Прошла зима, они с Сашкой окончили школу. Выпускные, потом вступительные экзамены: её в университет, а Славкины в военно-морское училище. После поступления гражданская жизнь ушла в "прекрасное далеко". Первый курс самый тяжелый, что называется: "Приказано выжить" — учеба, практические занятия, муштра. Дрючили не по-детски, и старшекурсники и офицеры, стараясь, чтоб карасям-первокурсникам служба медом не показалась. Свободного времени практически не оставалось. Короче, жизнь, превратившись в службу, текла своим чередом.

И вдруг как гром среди ясного неба — тетя Софья умерла.

При весьма странных и жутких обстоятельствах.

Соседки рассказывали, что первой ее нашла баба Тося — увидела рано утром, что дверь на веранду открыта, зашла, окликнула хозяйку и на самом пороге упала в обморок. Шептались, что в доме был страшный разгром, и как, мол, повезло, что Сашки дома не оказалось (она в это время была в городской квартире).

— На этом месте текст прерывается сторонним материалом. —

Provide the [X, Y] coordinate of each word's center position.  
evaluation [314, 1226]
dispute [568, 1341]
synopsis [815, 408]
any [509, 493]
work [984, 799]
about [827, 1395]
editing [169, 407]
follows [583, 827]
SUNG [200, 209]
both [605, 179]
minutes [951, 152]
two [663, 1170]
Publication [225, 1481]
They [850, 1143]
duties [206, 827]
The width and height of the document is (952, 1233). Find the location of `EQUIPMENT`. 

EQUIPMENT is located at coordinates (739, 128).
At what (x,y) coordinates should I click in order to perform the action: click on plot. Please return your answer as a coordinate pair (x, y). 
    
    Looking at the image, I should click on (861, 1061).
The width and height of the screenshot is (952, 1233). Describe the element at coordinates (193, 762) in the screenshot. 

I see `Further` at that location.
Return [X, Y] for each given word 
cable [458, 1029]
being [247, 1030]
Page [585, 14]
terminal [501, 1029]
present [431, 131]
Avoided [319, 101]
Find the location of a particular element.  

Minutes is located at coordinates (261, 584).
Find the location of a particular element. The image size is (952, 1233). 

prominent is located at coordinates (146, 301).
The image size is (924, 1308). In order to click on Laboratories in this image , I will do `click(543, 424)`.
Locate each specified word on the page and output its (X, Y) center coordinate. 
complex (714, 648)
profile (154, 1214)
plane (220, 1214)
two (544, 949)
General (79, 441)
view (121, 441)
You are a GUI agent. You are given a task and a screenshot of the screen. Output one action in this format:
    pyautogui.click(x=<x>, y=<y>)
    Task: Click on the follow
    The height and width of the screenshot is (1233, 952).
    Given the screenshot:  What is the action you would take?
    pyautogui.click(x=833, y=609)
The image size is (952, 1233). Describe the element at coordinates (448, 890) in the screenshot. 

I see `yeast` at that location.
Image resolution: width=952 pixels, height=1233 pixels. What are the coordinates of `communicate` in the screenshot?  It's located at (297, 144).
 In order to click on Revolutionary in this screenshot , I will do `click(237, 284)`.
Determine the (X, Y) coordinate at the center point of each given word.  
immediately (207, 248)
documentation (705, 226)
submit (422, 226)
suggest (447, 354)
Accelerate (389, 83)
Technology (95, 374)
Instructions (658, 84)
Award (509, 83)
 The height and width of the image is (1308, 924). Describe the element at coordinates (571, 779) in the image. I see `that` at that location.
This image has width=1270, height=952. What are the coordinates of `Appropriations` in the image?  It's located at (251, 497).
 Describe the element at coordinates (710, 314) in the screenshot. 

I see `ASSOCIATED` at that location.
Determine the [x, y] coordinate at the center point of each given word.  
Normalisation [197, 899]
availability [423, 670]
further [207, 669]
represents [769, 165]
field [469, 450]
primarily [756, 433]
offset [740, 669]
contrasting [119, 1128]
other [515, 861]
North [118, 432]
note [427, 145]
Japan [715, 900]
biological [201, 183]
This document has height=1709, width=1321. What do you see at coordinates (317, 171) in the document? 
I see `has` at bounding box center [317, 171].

Хоронили тетю в закрытом гробу. Даже на кладбище не дали проститься.

Преступников так и не поймали. Рассказывали о каких-то бродягах, что, мол, шатались по округе, и, видать, позарились на хороший дом. Этих бродяг не нашли. Вернее нашли, но, как позже выяснилось, не тех и не там. К тому же, несмотря на разгром, из дома ничего не пропало. Даже все украшения остались на месте. Короче, это странное уголовное дело так и заглохло.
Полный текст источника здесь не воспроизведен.